If you thought Wikipedia had seen its heyday, you'd have thought wrong. A small study performed by Wikipedia staff and published today found that new Editors are signing up and making edits to the site at a far greater rate than they were years ago. A slight majority of their first edits are acceptable or better.
The number of new editors registering on the site has grown from 60 on an typical day in 2004 (when the site was 3 years old) to now 1800 people joining English Wikipedia and making at least 1 edit in a given day today. Vandalism is way up but still makes up less than 25% of edits from new editors. 55% of first edits by new editors today meet the site's (increasingly) stringent quality controls and require no clean-up by other editors.
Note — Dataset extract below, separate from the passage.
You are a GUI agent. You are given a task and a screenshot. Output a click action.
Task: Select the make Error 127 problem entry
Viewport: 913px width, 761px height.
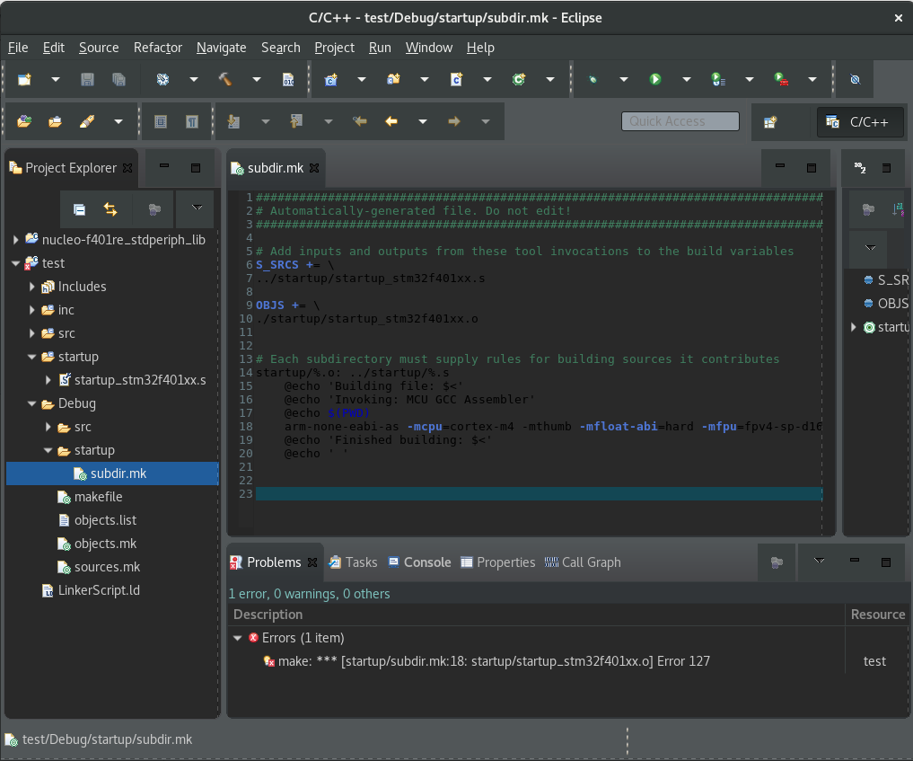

While that's down from 72% in 2004, it's still pretty good."Right now, our top priority is to promote the health of our projects and community and that means making sure that we're maintaining an open culture that welcomes newcomers," Wikimedia's Moka Pantages told us. "This preliminary look into the activity of new Wikipedia editors indicates that new people do have valuable contributions to make and we're looking at ways to invite them in and make sure they're able to contribute."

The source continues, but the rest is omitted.